- _GOAL OF THE EXERCISE_: Decide whether each statement agrees with the market report below, answering yes or no and quoting the words of the report that settle it. (a) The government lost the parliamentary vote 303 to 296. (b) The Shanghai Composite rose. (c) German industrial output fell 1.9 per cent in November.

- _TEXT_:
In the UK, British Prime Minister Theresa May's government has suffered a defeat in parliament when MPs who oppose leaving the European Union without an accord won a vote on creating a new obstacle to a no-deal Brexit.

The 303 to 296 defeat means that the government needs explicit parliamentary approval to leave the EU without a deal before it can use certain powers relating to taxation law.

In local finance news on Wednesday, the Australian Bureau of Statistics is scheduled to release data on building approvals and job vacancies for November.


Asian markets finished mixed as of the most recent closing prices. The Nikkei 225 gained 0.82 per cent and the Hang Seng rose 0.15 per cent. The Shanghai Composite lost 0.26 per cent.

In Hong Kong, property stocks were among the gainers: CK Assets rose 3.3 per cent to $62.5, CK Hutchison Holdings rose 2 per cent to $77.35, and Sun Hung Properties gained 1.1 per cent to $119.5.


European markets finished broadly higher with shares in France leading the region. The CAC 40 is up 1.15 per cent while London's FTSE 100 is up 0.74 per cent.

Germany's DAX is up 0.52 per cent despite poor industrial data. German industrial output unexpectedly fell 1.9 per cent in November in a broad-based decline led by consumer goods and energy.

- _DATA LINES_:

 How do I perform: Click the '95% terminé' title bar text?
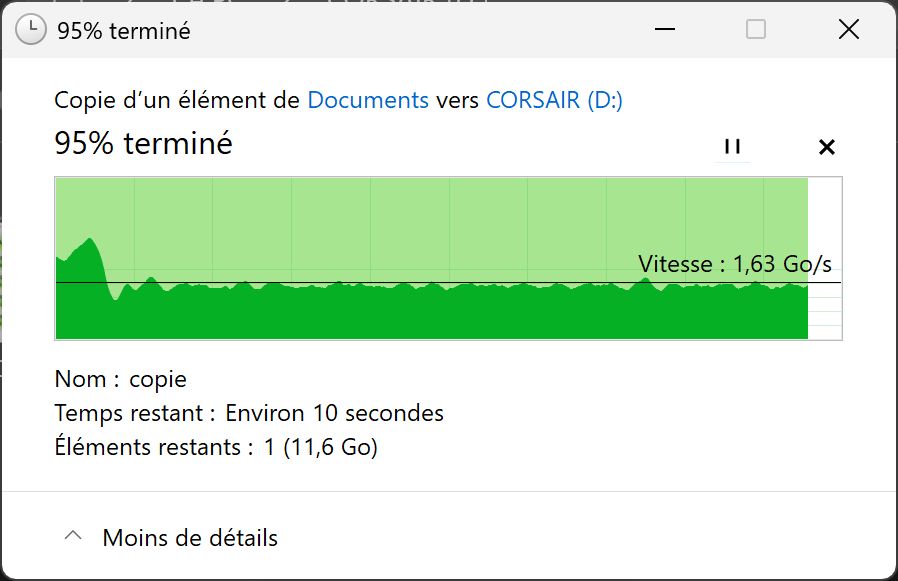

- _THE RESPONSE_:
(a) Yes: "The 303 to 296 defeat"
(b) No: "The Shanghai Composite lost 0.26 per cent."
(c) Yes: "German industrial output unexpectedly fell 1.9 per cent in November"